Though the streak is over, it was impressive the way the National League West leaders did it.

The Dodgers outscored their opponents by 60 runs in those 12 games with an average margin of victory of five runs during the stretch. They won all of those games by multiple runs, the first team to do so since the 1922 Pirates did it in 13 straight wins.

Los Angeles starter Tyler Anderson suffered just his second loss of the season -- allowing three runs on seven hits and one walk to go with four strikeouts. He also worked out of a bases-loaded jam in the third by inducing Hunter Dozier to ground into a 5-3 double play.

The Dodgers were in unfamiliar territory early on when Anderson yielded a first-inning run on a double by Salvador Perez. It was just the second time during the streak that Los Angeles didn’t score the first run of the game.

“I thought he was fine,” Roberts said of Anderson. “I think the main takeaway is that he got through six innings. It was a quality outing and I think outside of that homer [by Vinnie Pasquantino off Craig Kimbrel in the eighth] and the Salvy double, there wasn’t much hard contact.”

The Dodgers will look to bounce back and become the first team to 80 wins this season when they open a four-game set against the Brewers at American Family Field starting on Monday.

“The cost of winning a lot of games is there is a lot of leverage guys that you use,” Roberts said. “I think the takeaway for me is that we used two relievers today [Alex Vesia and Kimbrel] going into a four-game series against a really good Milwaukee team that can prevent runs.

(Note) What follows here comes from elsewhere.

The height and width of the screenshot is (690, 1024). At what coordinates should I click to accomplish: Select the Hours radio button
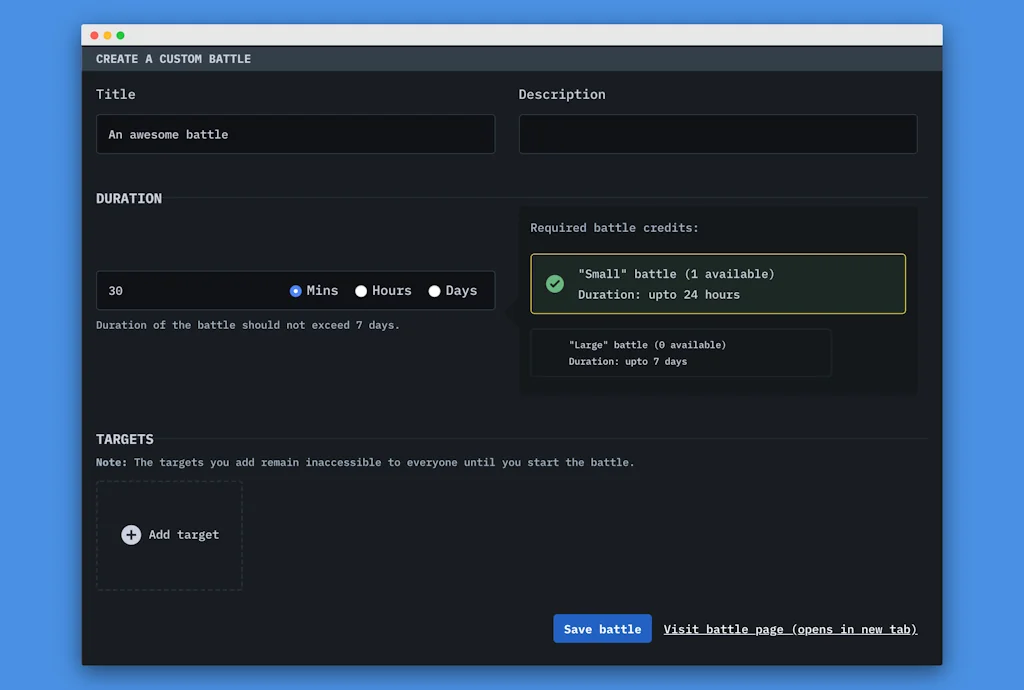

“I’m expecting to play some tight ballgames and getting our guys reset today is one positive, but it’s one baseball game and we won the series.”

Los Angeles is still on pace to break the franchise’s single-season wins mark of 105 set in 1953, when the club was known as the Brooklyn Dodgers.

“I think you guys heard the music when you walked in here,” Freeman joked after the game. “It’s a testament to Brady [Singer] and their bullpen for keeping us out of it.”